Companies behind remotely-located renewables projects have long complained that they are discriminated against under the so-called locational pricing system, which according to figures released by Highlands and Islands Enterprise last year charges power generators close to major population centres as little as £7 per kilowatt hour. Viking Energy has been quoted more than £100 per kilowatt hour by the National Grid.
The review, named Project TransmiT, was announced at Ofgem’s annual board meeting in Glasgow and will consider whether the current charging regime can support the move towards less carbon dependent power generation.
A spokesman said: “The electricity and gas grid charging regimes have served customers well, for example, by encouraging power generators to locate close to where electricity is used. However, Britain is facing an unprecedented challenge as it moves to a low-carbon energy system and new kinds of generators such as wind and wave power stations have less flexibility on where they are sited. This is an important issue for Scotland as many low-carbon generators choose to locate there because of the favourable geographic and weather conditions.”

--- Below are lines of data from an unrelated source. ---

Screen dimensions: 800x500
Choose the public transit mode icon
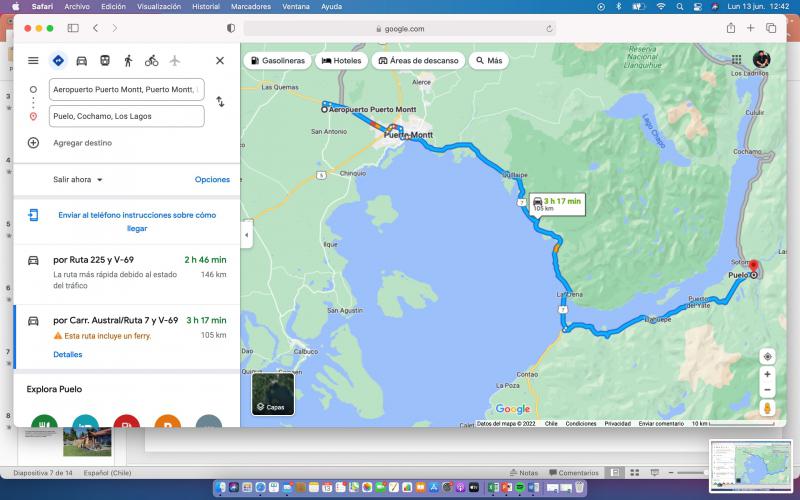[104, 61]
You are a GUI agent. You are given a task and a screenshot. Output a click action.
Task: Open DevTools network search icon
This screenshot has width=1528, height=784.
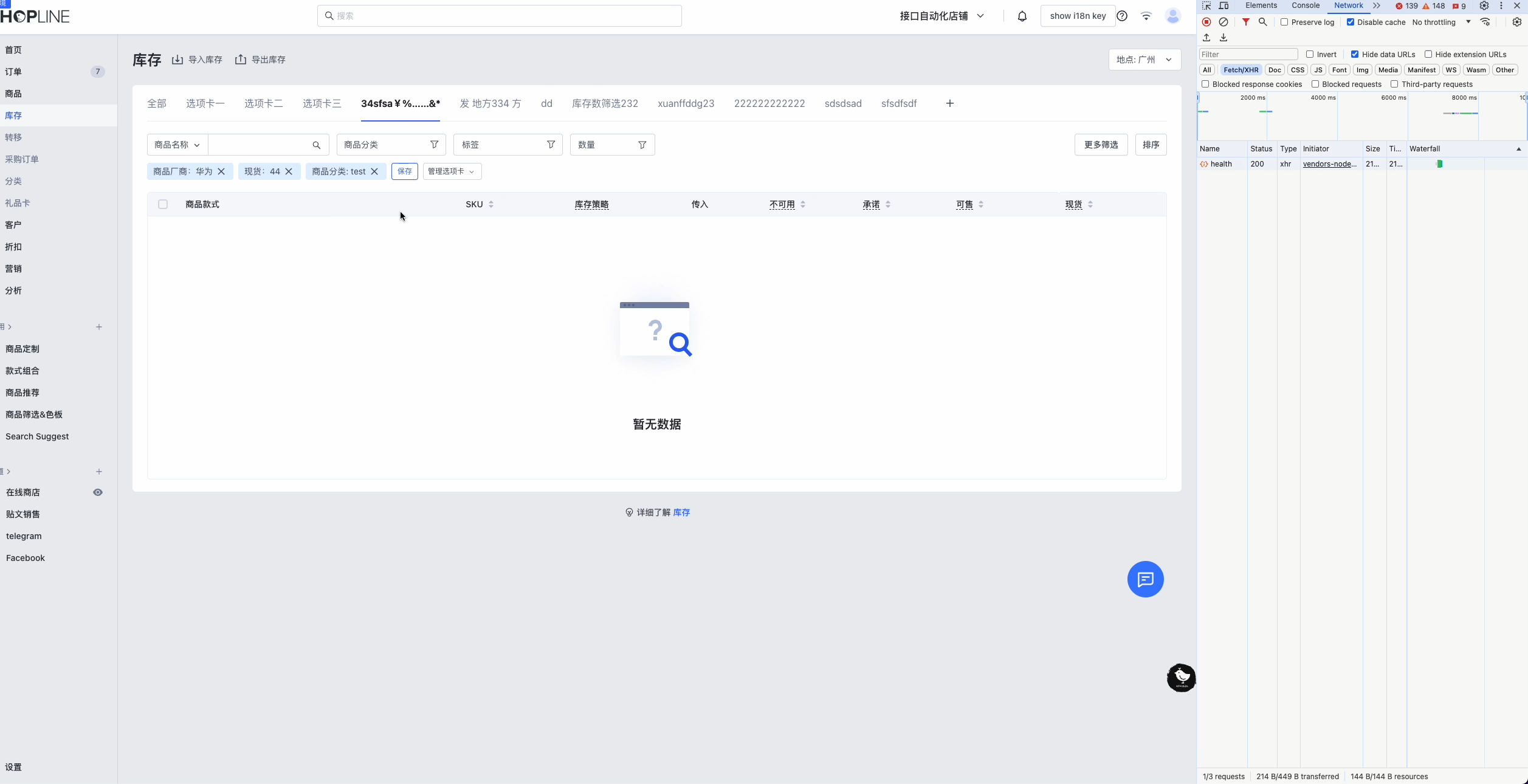[x=1262, y=22]
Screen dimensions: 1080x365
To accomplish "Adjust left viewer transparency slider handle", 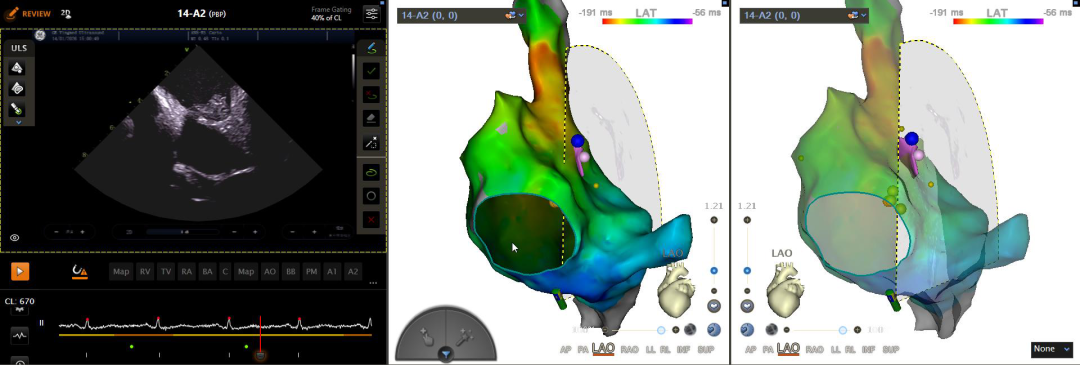I will coord(661,330).
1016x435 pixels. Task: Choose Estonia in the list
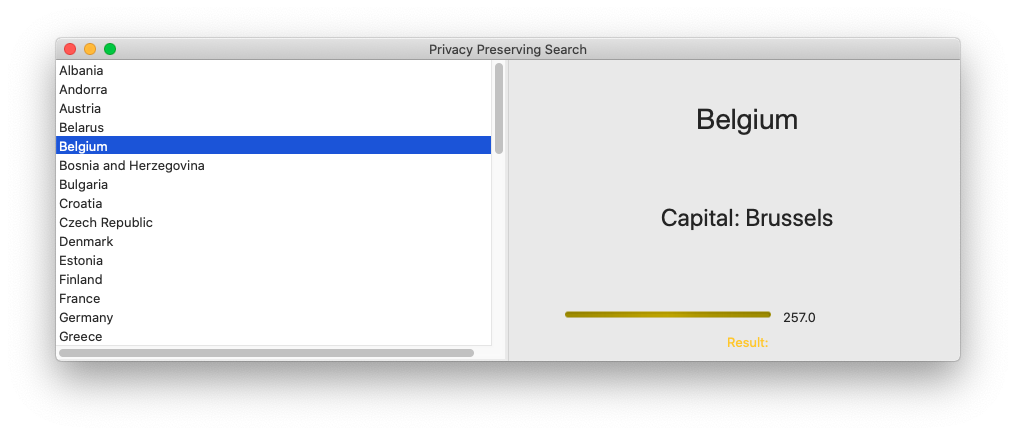[81, 261]
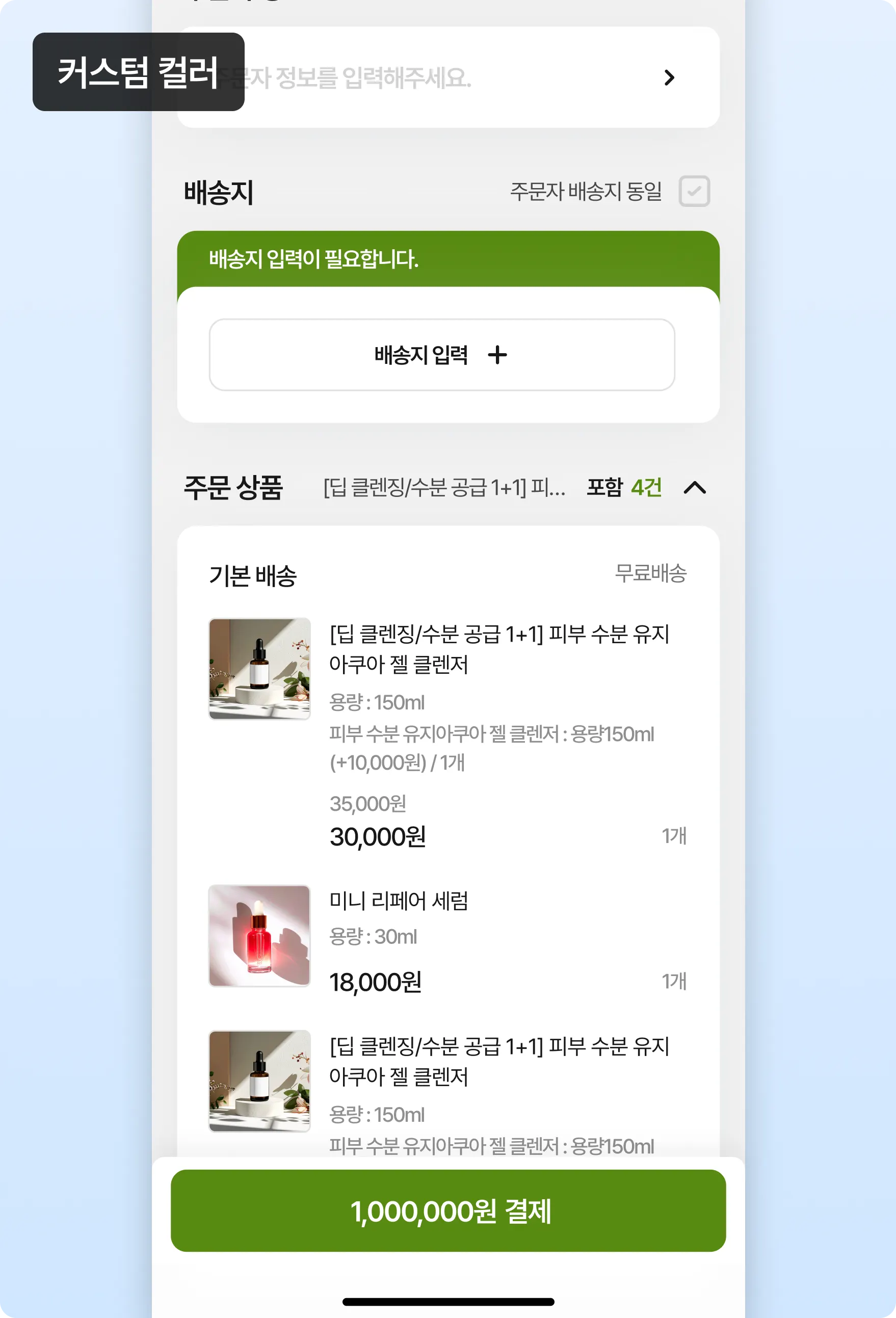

Aaron Priest, project manager for Viking, whose windfarm plan for Shetland depends on a 200-mile interconnector between the isles and the Scottish mainland, said: “Everyone, including Ofgem, acknowledges Shetland has among the best wind and marine energy resources in Europe. A fit for purpose regulatory framework, to ensure the connection of those resources, is now long overdue.
“The draft charges we potentially face are the highest in the UK and several times that of even the north of Scotland [£23 per kilowatt hour]. Yet our project would deliver more units of cleaner greener electricity to consumers throughout Scotland than building the same windfarm anywhere else.
“This review could begin addressing the fundamental conflict that exists between two national policies. On one hand there is a policy to encourage generation next to big population centres. This made sense when electricity was largely produced from fossil fuels. On the other hand we have a major national drive to develop sources of renewable energy against the backdrop of the European Union’s binding renewable energy target for the UK.
“The UK must produce 15 per cent of all its energy (electricity, heating and transport) from renewable sources by 2020. However, the best sources are in the more remote and sparsely populated parts of the country. Shetland has one of the best wind resources in the world.
“If the UK is going to have any hope of achieving its ambitious renewable energy targets, which are necessary to move towards a low-carbon future, then we need to unlock the incredible potential of places like Shetland. The existing charging regime is a major barrier.”
Mr Scott said: “This Ofgem review at last recognises that the levels of transmission charges are fundamental to the future of renewable energy in Shetland. If we are to see the commercial wave generation off Shetland’s west coast, it will only happen if the cost of exporting power to the centres of population in the UK is affordable. The review must therefore look at how best to move the country’s energy industry away from nuclear to clean, green power.”
Alistair Buchanan, Ofgem’s chief executive, said: “The electricity and gas grids play a fundamental role in meeting this huge challenge. Project TransmiT will consider whether the way in which grid costs are shared between users needs reforming.”